We decided to go on a trip. The first day we went to Deltaville in great wind and made great time. That night, we enjoyed cooking on the Coleman stove and Hibachi grill. The next day we decided to go to Tangier Island, but when we turned to head toward the island, the wind was on our nose. We tried tacking, but after an hour we made a change of plans and were off to Cape Charles. Dad kept telling stories on the way over, and I kept saying “turn left or right.” We always had a good relationship, but the sailing brought us closer together.
When we arrived in Cape Charles, it was late. This was before they had installed the nice city dock, so we had to do some climbing. The old man did pretty well climbing. We had a nice dinner in town. We sailed back to Poquoson the next day. I gave Dad the setting on the compass, and he brought us right over. He was catching on.
I repowered the boat that winter. Every time we talked, Dad would bring up how much he loved sailing. We also kidded a lot. I told him that there were no barnacles under the keel, and this was because of him hitting bottom all of the time. That year dad asked if he could come down two times. Of course, I said yes.
Dad became a wheel hog
The next few years Dad came down, and because of my spoiled dog who did not like boarding, we just did day trips. Dad became a wheel hog. The only time he gave up the wheel was to eat. The only other time he gave up the wheel was when we saw dolphins. Dad seemed to leave his maturity at home twice: jumping up and down on the floating dock to mess with me and popping a beer open for the drive home. He grounded me for doing that when I was 18.
On a nice day, especially during the spring or fall, I would call Dad and let him know that I was out sailing. This would usually lead to a response about me being a rotten kid.
After dad turned 79 or 80, his balance was not as good. I had to worry about him going up to the bow, throwing lines, and helping tie up. Luckily for me, I had a lot of good friends who would go sailing with us on the rough days. He liked the company and really did not want to give up the wheel but would eventually.
A last overnighter
I did get the chance to do one more overnight trip with him. We went over to Cape Charles with the new docks. He really liked it and said it was almost like stepping off onto an island. I let him roll with that. The next night we stayed in Mobjack Bay in the North River. We returned the next day, and he told me no more overnights.
That fall I met Sally, someone who loved to sail us much as I did. We dated through the winter, and by the time my dad came down, we were a couple. I had to work on the day Dad came, so Sally picked him up at the airport. By the time I got off work they had visited a brewery and had become best buddies. She was calling him Dad.
Sailing that year was special. Sally spoiled my dad, and they kept trying to ring the idiot bell. Dad came down twice that year and the year after that, always having a great time telling us stories even though a lot of them were repeats.

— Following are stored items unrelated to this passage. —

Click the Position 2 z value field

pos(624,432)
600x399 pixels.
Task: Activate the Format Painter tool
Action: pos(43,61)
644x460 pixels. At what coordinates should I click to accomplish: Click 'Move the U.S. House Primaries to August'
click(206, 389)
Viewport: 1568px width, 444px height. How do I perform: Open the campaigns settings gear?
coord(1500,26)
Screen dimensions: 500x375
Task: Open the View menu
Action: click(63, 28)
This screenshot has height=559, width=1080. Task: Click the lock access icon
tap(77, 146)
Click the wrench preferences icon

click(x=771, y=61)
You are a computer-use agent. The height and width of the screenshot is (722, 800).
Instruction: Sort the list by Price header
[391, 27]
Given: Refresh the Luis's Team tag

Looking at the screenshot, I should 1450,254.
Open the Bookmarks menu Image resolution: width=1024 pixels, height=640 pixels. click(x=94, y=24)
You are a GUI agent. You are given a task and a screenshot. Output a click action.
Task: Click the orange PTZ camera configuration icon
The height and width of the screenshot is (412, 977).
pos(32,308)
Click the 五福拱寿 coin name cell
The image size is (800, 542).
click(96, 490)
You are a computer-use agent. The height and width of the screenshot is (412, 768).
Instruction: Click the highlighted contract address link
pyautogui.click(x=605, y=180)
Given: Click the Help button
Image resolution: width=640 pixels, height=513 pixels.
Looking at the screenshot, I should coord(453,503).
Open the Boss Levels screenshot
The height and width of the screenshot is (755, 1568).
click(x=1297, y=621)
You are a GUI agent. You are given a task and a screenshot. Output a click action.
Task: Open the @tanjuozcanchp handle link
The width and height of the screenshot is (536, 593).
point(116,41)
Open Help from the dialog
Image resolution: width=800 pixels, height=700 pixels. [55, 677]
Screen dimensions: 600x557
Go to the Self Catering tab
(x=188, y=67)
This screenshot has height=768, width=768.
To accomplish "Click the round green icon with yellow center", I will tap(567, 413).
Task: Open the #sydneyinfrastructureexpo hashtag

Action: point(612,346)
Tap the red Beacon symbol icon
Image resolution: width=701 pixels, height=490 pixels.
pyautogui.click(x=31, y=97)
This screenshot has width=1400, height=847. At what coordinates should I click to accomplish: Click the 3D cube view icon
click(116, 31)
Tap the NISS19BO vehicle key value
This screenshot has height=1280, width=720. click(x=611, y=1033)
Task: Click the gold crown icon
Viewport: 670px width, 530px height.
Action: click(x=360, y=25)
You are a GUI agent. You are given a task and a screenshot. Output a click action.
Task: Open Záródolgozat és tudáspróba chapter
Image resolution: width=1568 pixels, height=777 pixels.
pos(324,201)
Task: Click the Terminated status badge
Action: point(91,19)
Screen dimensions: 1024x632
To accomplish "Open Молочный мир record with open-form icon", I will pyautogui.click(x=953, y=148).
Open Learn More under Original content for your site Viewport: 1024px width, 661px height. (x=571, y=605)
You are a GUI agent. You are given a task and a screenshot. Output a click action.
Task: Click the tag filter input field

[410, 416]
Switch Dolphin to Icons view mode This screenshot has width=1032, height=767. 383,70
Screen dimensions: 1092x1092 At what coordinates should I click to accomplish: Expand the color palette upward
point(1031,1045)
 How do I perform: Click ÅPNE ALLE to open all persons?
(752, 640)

In 2016 dad came down two times, but the second time was for our wedding. He had triple duty that day: the driver of the bride, the father of the bride, and the best man. Mom was maid of honor. Instead of a honeymoon, we decided to buy a larger boat. We purchased a fixer-upper, 1996 32-foot Sabre, also named Karpata.
Dad came down in August, and we were very lucky with the weather. He loved the new boat, which was easier to handle, and the god forsaken iron sail did not make too much noise. He was a much worse wheel hog with this because it did not tire him out. We did notice that he was moving slower and his balance was more off, but his appetite was not as big and he did not drink more than one or two beers.
We got a call from him right around Christmas to tell us he had lung cancer. He told us not to give up his seat, as he planned on coming down this spring. It’s been up and down with the prognosis, but we are making plans for him to come down, be a wheel hog, eat us out of house and home, and tell us some more stories.